I’d humbly submit that the privacy problem exists regardless of whether the footage was leaked or not: this is ubiquitous surveillance of a city’s citizens from above. That footage can be analyzed, both by humans and software, to track people and target them for any reason. There is very little oversight, and because the police department is using a private company to run it, the teams there presumably have access to an enormous amount of private footage.
The thing is, none of this actually makes us safer. As the ACLU of Northern California points out in its Seeing Through Surveillance report:
“The evidence is clear that while surveillance has increased exponentially, public safety has not. On the contrary, surveillance systems often make people less safe, especially for groups that have historically been in the government’s crosshairs. Modern surveillance technology makes it possible for the government to track who we are, where we go, what we do, and who we know. It fuels high-tech profiling and perpetuates systems of biased policing. It facilitates deportations, chills speech, and imperils the rights of activists, religious minorities, and people who need reproductive and gender-affirming care.”

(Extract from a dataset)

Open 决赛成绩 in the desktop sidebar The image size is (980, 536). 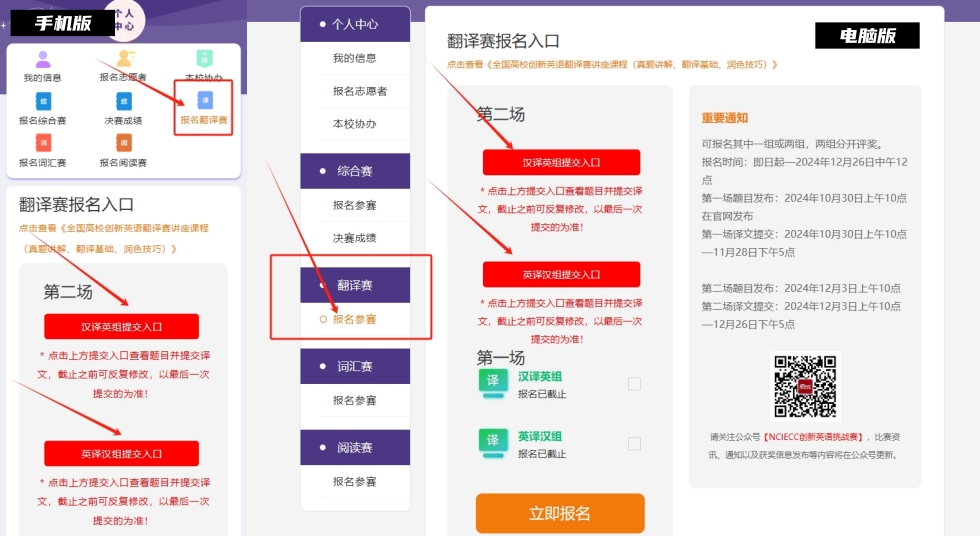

Most importantly, it doesn’t actually help. As the report points out, the city of San Francisco itself learned that adding cameras to its highest-crime neighborhoods had no impact on crime. Regardless, it added more funding to the program and voted to remove oversight in 2023. The result is more money spent, less privacy, with no impact on public safety. And now we know that the footage is being accidentally leaked, the privacy footprint is obviously even worse.
In a world that is becoming markedly more authoritarian, it’s unconscionable that supposedly permissive cities would add more surveillance. It doesn’t work, it misuses funds that could be spent helping the vulnerable, and it’s data that could be used for undemocratic purposes. It needs to stop — and to do that, we need to apply pressure to our elected representatives and raise awareness of how backwards it is.